Dakarmidi – Patrick Mounaty Coly est artiste, mais également professeur d’anglais. Ses œuvres fascinent, inspirent et invitent à la réflexion. Pat Mc (son nom d’artiste) est dans le monde artistique depuis 1990. Ne pouvant dissocier sa vie artistique de celle professionnelle, il revient, sur sa méthode d’enseigner l’anglais à ses élèves, après avoir donné son avis sur la crise qui mine le secteur éducatif.
Vous êtes artiste et professeur d’anglais. Comment alliez-vous votre profession et votre passion ?

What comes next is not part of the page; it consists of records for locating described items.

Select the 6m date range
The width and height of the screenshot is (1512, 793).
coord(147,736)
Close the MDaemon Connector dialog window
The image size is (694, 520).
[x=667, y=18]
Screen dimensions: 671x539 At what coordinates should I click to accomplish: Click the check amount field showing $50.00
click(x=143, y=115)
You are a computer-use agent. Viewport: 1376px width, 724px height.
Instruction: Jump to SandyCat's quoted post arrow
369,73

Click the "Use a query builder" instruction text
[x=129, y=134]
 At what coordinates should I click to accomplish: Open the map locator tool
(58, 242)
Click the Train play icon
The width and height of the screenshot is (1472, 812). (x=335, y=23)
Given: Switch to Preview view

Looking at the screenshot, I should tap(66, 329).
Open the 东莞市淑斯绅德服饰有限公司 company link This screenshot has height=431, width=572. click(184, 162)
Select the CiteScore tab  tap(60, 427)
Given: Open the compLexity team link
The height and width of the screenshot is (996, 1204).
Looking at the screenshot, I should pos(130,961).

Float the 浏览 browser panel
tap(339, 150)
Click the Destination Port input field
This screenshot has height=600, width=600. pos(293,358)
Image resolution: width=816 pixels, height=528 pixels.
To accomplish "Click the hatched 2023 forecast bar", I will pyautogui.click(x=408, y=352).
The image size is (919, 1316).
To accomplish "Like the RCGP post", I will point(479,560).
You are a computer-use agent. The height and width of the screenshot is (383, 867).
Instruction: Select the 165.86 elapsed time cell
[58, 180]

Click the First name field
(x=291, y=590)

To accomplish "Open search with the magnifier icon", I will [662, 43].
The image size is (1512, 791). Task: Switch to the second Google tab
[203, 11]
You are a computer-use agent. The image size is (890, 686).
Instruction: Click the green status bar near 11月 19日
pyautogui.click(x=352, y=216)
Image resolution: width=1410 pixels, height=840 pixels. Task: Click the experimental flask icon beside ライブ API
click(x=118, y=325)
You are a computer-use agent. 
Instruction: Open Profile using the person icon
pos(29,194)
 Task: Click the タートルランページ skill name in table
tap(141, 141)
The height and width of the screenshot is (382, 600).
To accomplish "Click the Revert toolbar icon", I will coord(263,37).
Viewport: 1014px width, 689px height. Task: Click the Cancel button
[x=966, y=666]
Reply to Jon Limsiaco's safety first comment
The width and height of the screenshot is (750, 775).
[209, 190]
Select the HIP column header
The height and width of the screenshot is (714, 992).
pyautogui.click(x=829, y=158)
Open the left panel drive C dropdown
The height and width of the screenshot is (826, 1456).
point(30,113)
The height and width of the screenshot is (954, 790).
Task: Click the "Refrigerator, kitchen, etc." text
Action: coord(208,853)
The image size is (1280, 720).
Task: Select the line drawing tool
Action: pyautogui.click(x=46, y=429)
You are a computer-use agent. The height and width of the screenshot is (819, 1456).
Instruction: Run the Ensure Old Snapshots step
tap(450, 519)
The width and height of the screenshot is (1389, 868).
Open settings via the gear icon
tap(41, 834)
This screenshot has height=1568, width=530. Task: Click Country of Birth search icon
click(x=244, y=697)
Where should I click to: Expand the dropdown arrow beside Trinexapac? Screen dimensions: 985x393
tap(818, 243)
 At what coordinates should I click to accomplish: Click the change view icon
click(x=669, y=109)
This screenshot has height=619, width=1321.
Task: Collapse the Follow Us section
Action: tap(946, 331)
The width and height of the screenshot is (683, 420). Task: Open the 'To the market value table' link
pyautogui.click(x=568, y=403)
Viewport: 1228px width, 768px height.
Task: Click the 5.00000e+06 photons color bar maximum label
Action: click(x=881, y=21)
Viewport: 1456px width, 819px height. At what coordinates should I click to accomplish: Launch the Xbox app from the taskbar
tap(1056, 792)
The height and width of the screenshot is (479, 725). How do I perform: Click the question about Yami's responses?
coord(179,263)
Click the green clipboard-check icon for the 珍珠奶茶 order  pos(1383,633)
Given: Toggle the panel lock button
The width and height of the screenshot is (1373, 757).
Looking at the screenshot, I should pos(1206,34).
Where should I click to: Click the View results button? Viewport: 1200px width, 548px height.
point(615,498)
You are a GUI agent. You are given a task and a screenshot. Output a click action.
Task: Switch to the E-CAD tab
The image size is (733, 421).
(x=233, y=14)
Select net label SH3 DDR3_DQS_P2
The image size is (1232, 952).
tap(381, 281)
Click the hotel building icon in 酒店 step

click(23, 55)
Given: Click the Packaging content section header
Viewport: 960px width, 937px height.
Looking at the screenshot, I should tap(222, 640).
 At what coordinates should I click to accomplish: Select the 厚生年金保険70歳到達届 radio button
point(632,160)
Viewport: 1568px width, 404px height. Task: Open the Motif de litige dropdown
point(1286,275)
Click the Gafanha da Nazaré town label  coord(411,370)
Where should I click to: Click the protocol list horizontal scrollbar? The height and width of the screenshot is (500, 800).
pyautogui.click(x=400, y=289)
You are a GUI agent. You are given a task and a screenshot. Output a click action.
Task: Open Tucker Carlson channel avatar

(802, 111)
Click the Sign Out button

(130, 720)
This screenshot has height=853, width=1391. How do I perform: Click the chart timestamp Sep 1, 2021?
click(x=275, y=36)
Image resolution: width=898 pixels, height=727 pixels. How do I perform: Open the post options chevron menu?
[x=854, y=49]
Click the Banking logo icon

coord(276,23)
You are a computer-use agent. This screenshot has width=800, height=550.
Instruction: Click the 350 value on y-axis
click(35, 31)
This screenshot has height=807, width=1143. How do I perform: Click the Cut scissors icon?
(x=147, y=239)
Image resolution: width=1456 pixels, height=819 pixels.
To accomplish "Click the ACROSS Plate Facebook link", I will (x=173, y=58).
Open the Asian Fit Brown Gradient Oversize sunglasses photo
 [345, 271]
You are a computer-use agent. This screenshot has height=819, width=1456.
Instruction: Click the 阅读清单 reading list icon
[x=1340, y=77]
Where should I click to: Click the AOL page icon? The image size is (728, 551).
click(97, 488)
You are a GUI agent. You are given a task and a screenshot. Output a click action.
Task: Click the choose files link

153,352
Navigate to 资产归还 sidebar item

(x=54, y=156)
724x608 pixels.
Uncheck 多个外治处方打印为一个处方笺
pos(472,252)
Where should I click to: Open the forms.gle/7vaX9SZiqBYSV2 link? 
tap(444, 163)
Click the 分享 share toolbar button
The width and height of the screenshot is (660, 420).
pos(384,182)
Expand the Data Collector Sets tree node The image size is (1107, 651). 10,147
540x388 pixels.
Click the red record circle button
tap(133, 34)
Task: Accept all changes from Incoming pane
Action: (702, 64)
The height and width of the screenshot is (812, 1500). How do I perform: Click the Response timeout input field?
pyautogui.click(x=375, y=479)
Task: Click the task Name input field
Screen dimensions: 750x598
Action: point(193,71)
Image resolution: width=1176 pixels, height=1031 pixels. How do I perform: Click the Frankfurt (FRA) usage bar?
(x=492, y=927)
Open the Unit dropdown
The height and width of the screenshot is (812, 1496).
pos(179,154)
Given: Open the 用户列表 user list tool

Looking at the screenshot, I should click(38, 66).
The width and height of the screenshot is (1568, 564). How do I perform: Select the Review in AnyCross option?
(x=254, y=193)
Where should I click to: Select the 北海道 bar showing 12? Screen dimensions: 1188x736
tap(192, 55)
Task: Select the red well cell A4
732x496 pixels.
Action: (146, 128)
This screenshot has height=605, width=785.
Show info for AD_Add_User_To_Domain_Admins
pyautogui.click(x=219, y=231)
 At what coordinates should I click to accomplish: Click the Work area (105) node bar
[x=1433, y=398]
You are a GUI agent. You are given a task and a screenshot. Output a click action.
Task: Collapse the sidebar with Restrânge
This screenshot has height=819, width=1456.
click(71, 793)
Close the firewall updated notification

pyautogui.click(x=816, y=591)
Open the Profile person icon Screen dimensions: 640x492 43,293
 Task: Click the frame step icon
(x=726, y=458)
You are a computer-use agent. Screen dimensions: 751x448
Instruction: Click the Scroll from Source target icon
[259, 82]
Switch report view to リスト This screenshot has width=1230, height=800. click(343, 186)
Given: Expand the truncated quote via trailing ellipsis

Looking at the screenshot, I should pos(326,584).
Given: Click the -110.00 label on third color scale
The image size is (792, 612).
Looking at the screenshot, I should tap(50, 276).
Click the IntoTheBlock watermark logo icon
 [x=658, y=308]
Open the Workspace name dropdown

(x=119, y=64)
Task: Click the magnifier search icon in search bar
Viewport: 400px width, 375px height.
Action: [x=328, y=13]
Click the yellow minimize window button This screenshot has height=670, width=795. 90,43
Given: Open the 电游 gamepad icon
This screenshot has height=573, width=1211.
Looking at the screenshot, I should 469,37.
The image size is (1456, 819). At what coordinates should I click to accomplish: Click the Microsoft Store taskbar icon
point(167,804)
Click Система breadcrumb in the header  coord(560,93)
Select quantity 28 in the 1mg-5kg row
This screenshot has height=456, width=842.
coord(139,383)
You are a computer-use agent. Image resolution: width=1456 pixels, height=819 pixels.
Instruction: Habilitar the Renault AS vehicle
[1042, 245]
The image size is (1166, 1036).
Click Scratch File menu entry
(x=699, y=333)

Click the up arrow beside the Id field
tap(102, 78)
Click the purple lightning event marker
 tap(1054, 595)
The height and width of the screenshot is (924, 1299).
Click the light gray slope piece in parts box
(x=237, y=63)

L’art est une passion. L’anglais aussi. Durant l’année scolaire, j’ai des heures de cours précises, je fais tout pour les respecter. Je me rends compte que l’enseignement aussi est un art. Parce que, quand on n’a pas le sens de l’écoute, de partage avec les élèves, surtout de compréhension, on ne peut pas enseigner. L’éducation, aujourd’hui, souffre parce que les enseignants n’ont pas une certaine hauteur pour écouter les élèves. L’éducation est statique, parce qu’on répète la même formule depuis les années ‘60. Aujourd’hui, on doit réinventer l’éducation. Mais cette réflexion profonde, il faut des artistes pour la réaliser. Ce ne sont pas des artistes en tant que créateurs, mais des artistes enseignants.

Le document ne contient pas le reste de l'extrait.